Out of 54 applications received, 17 European Universities involving 114 higher education institutions from 24 Member States were selected (see ), based on an evaluation carried out by 26 independent external experts, including rectors, professors and researchers, appointed by the Commission. European Universities are transnational alliances of higher education institutions from across the EU that share a long-term strategy and promote European values and identity. The initiative is designed to significantly strengthen mobility of students and staff, and foster the quality, inclusiveness and competitiveness of European higher education.
Tibor Navracsics, Commissioner for Education, Culture, Youth and Sport, said: "I am pleased to see the ambition of the first 17 European Universities, which will act as role models for others across the EU. j
The selection of European Universities includes a broad range of higher education institutions from across the EU, from universities of applied sciences, technical universities and universities of fine arts to comprehensive and research-intensive universities.
European Universities will become inter-university campuses around which students, doctoral candidates, staff and researchers can move seamlessly. They will pool their expertise, platforms and resources to deliver joint curricula or modules covering various disciplines. These curricula will be very flexible and will allow students to personalise their education, choosing what, where and when to study and get a European degree. European Universities will also contribute to the sustainable economic development of the regions where they are located, as their students will work closely with companies, municipal authorities, academics and researchers to find solutions to the challenges their regions are facing.
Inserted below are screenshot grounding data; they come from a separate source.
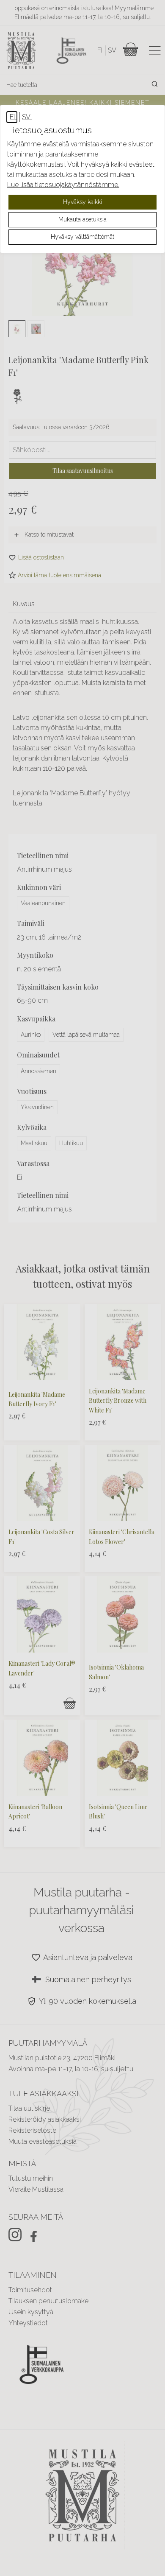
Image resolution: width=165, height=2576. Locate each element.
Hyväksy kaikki (82, 202)
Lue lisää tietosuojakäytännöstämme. (63, 185)
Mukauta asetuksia (82, 219)
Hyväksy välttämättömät (82, 236)
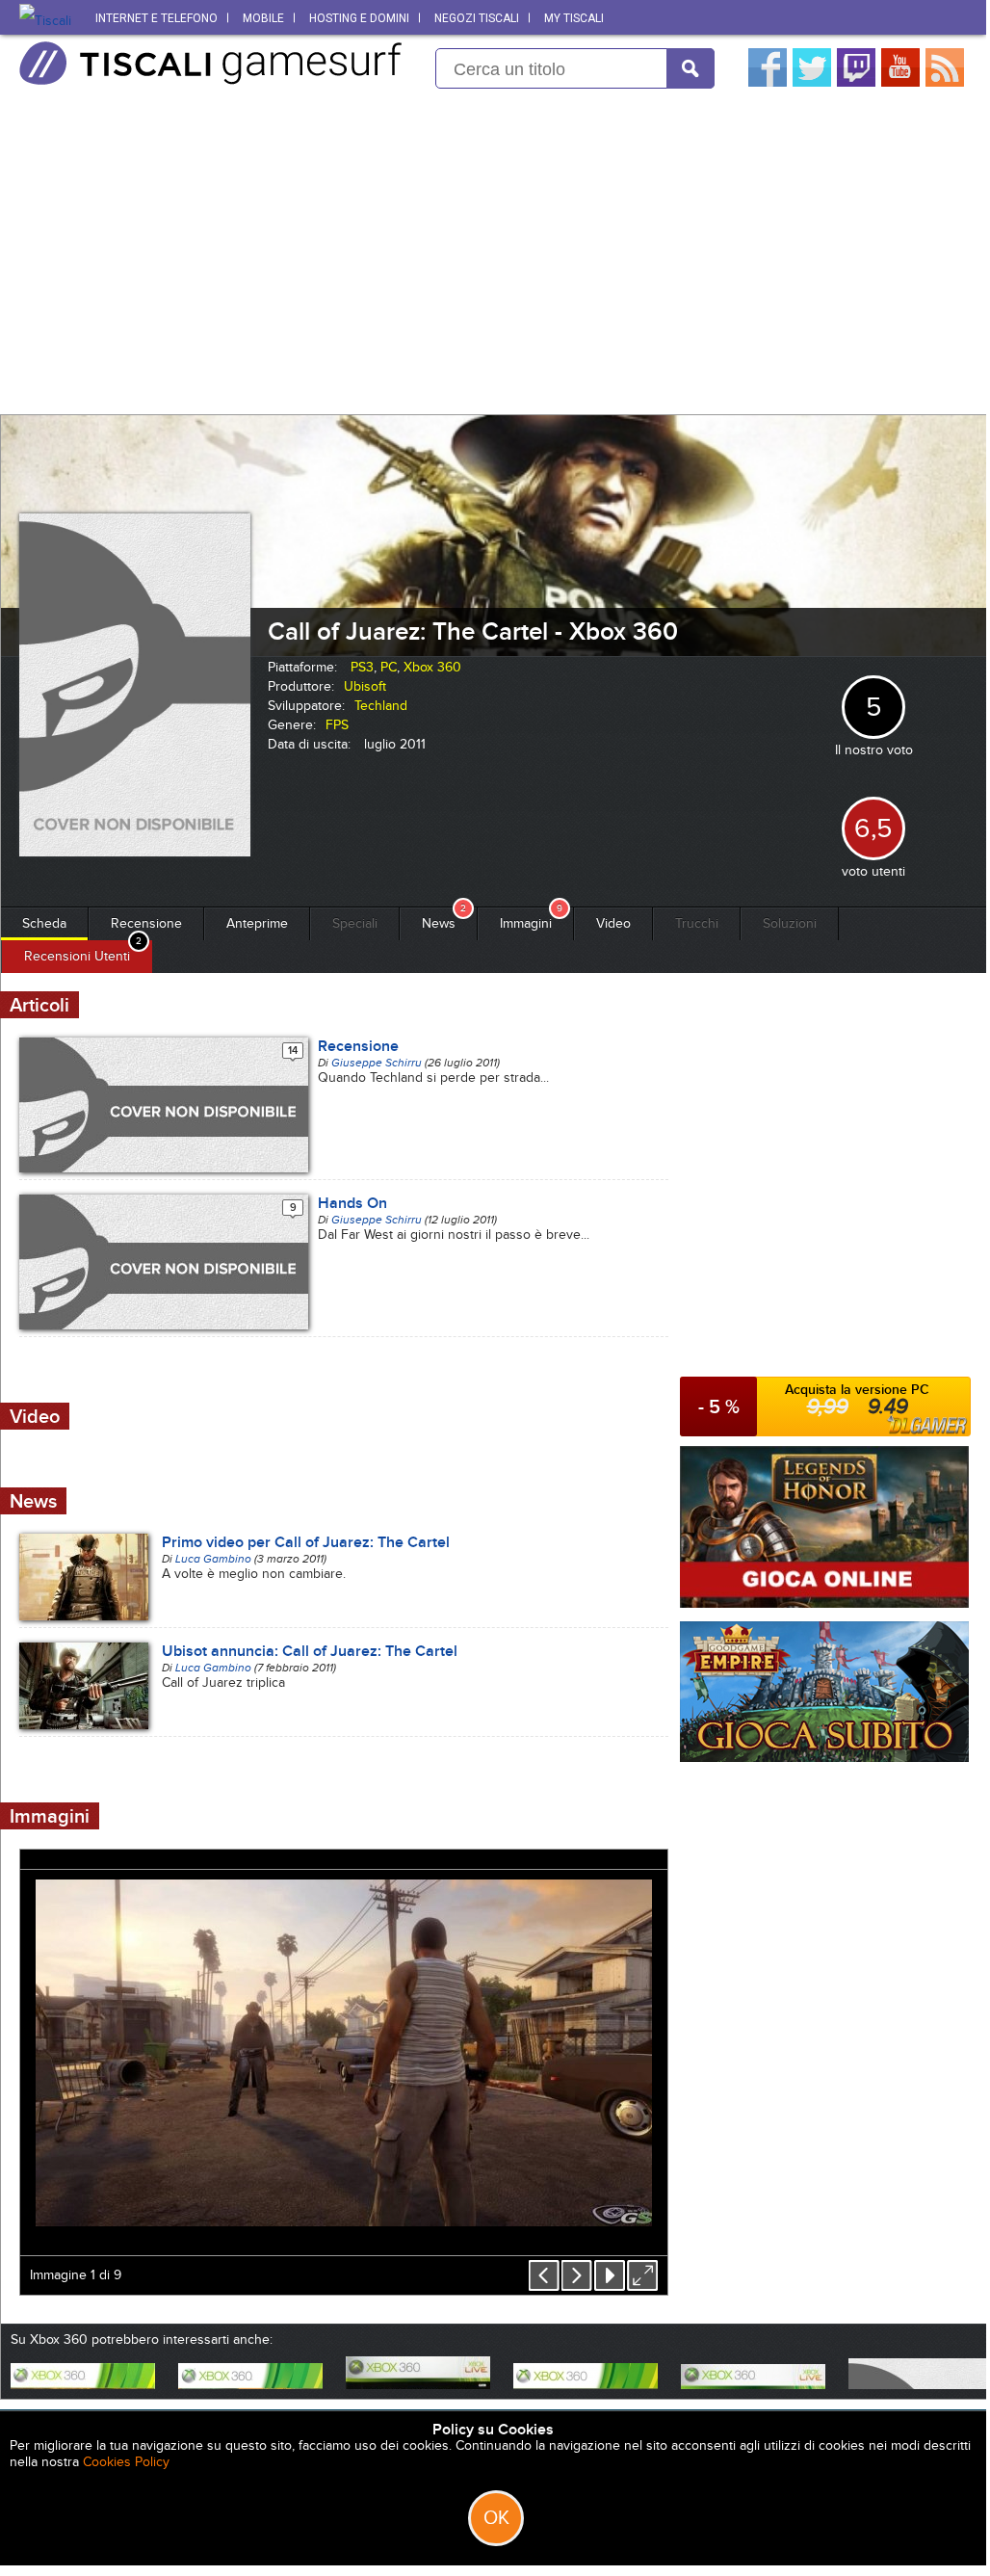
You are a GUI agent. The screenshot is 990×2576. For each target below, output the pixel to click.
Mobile (263, 18)
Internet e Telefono (156, 18)
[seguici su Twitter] (812, 82)
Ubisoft (365, 686)
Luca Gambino (213, 1558)
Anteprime (257, 923)
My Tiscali (574, 18)
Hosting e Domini (359, 18)
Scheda (44, 923)
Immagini (526, 923)
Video (613, 923)
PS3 (362, 667)
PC (388, 667)
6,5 (873, 828)
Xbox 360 (432, 667)
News (439, 923)
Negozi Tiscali (476, 18)
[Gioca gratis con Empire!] (824, 1757)
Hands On (352, 1203)
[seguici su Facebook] (767, 82)
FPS (337, 725)
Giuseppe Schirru (376, 1062)
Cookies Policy (126, 2462)
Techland (380, 705)
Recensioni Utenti (77, 956)
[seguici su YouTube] (900, 82)
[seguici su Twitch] (856, 82)
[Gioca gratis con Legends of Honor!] (824, 1603)
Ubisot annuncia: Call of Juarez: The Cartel (309, 1651)
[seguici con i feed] (944, 82)
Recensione (146, 923)
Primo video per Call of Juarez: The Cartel (306, 1542)
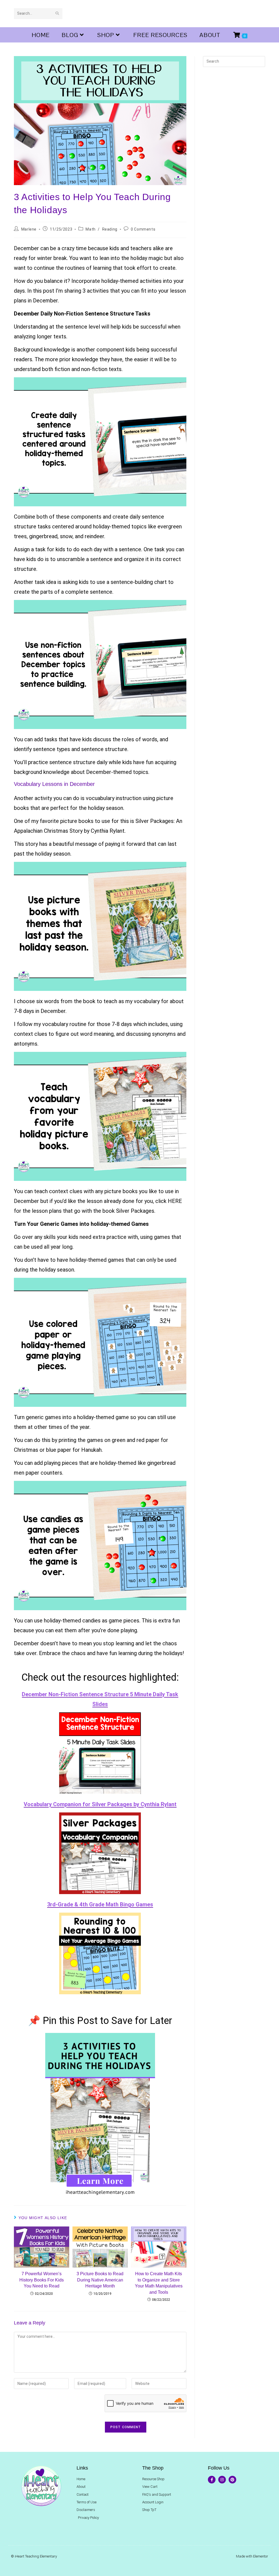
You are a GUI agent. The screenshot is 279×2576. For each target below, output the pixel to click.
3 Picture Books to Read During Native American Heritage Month (100, 2279)
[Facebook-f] (212, 2479)
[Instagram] (222, 2479)
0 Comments (143, 229)
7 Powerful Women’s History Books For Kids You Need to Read (41, 2279)
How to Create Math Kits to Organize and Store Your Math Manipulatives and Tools (159, 2282)
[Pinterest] (232, 2479)
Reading (109, 229)
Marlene (29, 229)
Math (90, 229)
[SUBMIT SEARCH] (57, 13)
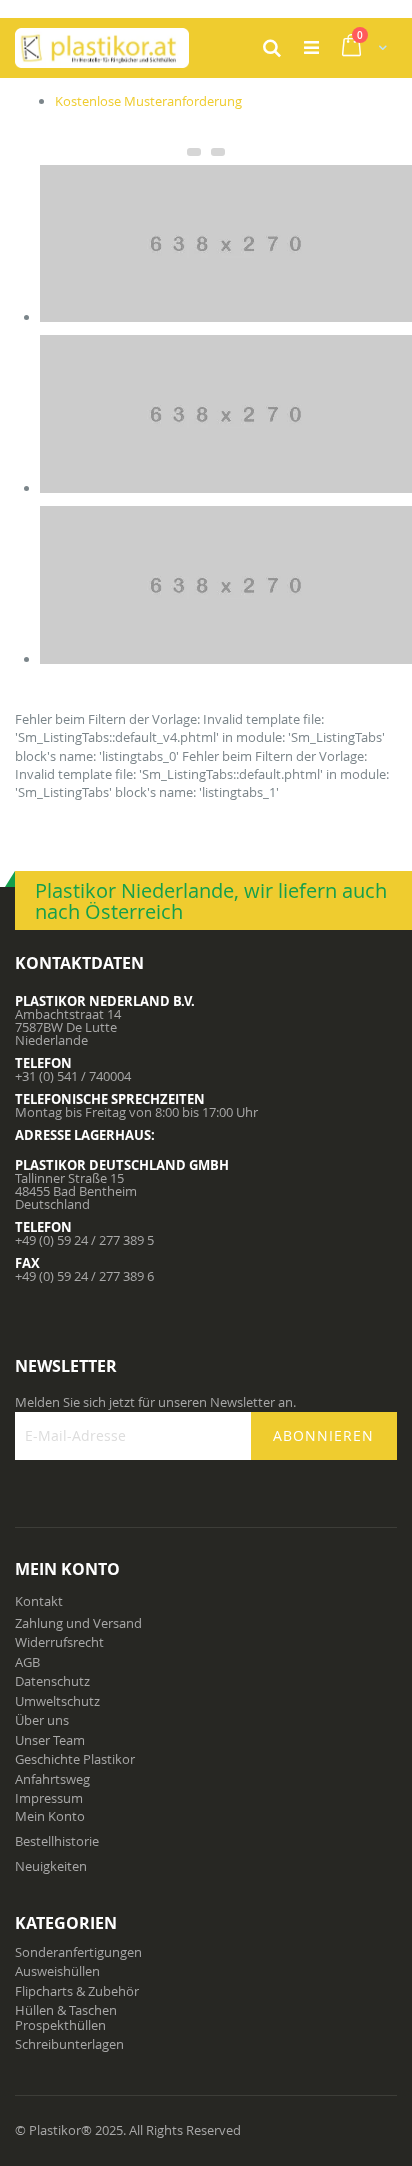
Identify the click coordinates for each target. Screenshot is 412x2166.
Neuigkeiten (51, 1866)
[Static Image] (226, 317)
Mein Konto (50, 1816)
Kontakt (39, 1601)
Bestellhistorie (57, 1841)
In total, a budget of up to €85 million is available for the first 17 “European Universities”. Each alliance will receive up to €5 million in the coming three years to start implementing their plans and pave the way for other higher education institutions across the EU to follow. Their progress will be closely monitored.
This first call – together with a second one to be launched this autumn – will test different models to implement the new concept of European Universities and its potential to boost higher education. For the next long-term EU budget running from 2021-2027, the Commission proposed to fully roll out European Universities under Erasmus+, with a significantly increased budget. While some alliances are comprehensive and cover all disciplines, others are for example focusing on urban coastal sustainability, social sciences or global health. Each alliance is composed on an average of seven higher education institutions from all parts of Europe, leading to new partnerships. This reflects the distribution of applications received from the various countries.
The European Commission proposed this new initiative to European Union leaders ahead of the Gothenburg Social Summit in November 2017. The initiative was endorsed by the European Council in December 2017 which called for the emergence of at least 20 European Universities by 2024 and is part of the push towards establishing a European Education Area by 2025.
Developed together with Member States, higher education institutions and student organisations, the concept of the European Universities attracted applications from 54 alliances involving more than 300 higher education institutions from 28 Member States and other Erasmus+ Programme Countries. They replied to an Erasmus+ call on “European Universities” launched in October 2018.
The €60 million originally set aside for this new Erasmus+ initiative has been increased to €85 million allowing for the funding of 17 alliances rather than the 12 initially foreseen.